• REQUIRED ACTION: Begin with the line containing "Where should I click to: Click the latitude" and copy each line exactly through the last line of the entries, inclusive.

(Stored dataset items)
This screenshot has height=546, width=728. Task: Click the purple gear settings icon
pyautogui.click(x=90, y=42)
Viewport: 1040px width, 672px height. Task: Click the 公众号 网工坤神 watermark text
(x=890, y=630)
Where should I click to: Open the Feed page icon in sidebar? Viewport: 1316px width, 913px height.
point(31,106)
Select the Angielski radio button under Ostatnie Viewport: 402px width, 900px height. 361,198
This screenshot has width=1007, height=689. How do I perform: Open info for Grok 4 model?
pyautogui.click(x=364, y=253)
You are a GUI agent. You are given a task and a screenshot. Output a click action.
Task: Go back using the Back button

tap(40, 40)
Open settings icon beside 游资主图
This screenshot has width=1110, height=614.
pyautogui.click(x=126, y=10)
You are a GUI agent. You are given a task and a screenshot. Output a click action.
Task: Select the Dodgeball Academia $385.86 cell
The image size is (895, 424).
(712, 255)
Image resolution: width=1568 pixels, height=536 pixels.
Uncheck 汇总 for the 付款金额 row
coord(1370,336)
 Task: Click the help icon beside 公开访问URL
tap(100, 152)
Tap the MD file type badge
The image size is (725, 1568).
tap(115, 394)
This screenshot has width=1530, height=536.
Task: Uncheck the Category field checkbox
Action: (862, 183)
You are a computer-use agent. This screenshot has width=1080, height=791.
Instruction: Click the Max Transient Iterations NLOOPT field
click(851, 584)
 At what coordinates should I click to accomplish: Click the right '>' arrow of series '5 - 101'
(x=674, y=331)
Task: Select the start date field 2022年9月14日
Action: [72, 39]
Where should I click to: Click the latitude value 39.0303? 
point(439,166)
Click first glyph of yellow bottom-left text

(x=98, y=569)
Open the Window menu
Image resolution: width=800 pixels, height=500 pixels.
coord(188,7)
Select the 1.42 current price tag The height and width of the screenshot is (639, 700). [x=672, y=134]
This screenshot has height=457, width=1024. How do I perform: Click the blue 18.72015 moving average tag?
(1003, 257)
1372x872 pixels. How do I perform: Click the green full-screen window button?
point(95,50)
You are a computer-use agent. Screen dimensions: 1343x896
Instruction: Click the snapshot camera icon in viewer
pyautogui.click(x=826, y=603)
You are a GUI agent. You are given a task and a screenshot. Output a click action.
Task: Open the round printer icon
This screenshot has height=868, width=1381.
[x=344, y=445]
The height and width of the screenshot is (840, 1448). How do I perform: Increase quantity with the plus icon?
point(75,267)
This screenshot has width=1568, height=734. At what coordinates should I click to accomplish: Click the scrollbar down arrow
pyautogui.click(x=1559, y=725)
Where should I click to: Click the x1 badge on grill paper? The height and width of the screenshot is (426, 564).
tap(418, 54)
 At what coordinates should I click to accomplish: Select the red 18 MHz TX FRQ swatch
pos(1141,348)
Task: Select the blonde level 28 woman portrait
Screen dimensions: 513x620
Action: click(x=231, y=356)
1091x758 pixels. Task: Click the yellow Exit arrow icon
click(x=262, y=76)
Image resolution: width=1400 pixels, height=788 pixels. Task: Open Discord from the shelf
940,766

• OUTPUT OF THE TASK:
Where should I click to: Click the latitude value 39.0303? 
point(439,166)
Click first glyph of yellow bottom-left text

(x=98, y=569)
Open the Window menu
Image resolution: width=800 pixels, height=500 pixels.
coord(188,7)
Select the 1.42 current price tag The height and width of the screenshot is (639, 700). [x=672, y=134]
This screenshot has height=457, width=1024. How do I perform: Click the blue 18.72015 moving average tag?
(1003, 257)
1372x872 pixels. How do I perform: Click the green full-screen window button?
point(95,50)
You are a computer-use agent. Screen dimensions: 1343x896
Instruction: Click the snapshot camera icon in viewer
pyautogui.click(x=826, y=603)
You are a GUI agent. You are given a task and a screenshot. Output a click action.
Task: Open the round printer icon
This screenshot has height=868, width=1381.
[x=344, y=445]
The height and width of the screenshot is (840, 1448). How do I perform: Increase quantity with the plus icon?
point(75,267)
This screenshot has width=1568, height=734. At what coordinates should I click to accomplish: Click the scrollbar down arrow
pyautogui.click(x=1559, y=725)
Where should I click to: Click the x1 badge on grill paper? The height and width of the screenshot is (426, 564).
tap(418, 54)
 At what coordinates should I click to accomplish: Select the red 18 MHz TX FRQ swatch
pos(1141,348)
Task: Select the blonde level 28 woman portrait
Screen dimensions: 513x620
Action: click(x=231, y=356)
1091x758 pixels. Task: Click the yellow Exit arrow icon
click(x=262, y=76)
Image resolution: width=1400 pixels, height=788 pixels. Task: Open Discord from the shelf
940,766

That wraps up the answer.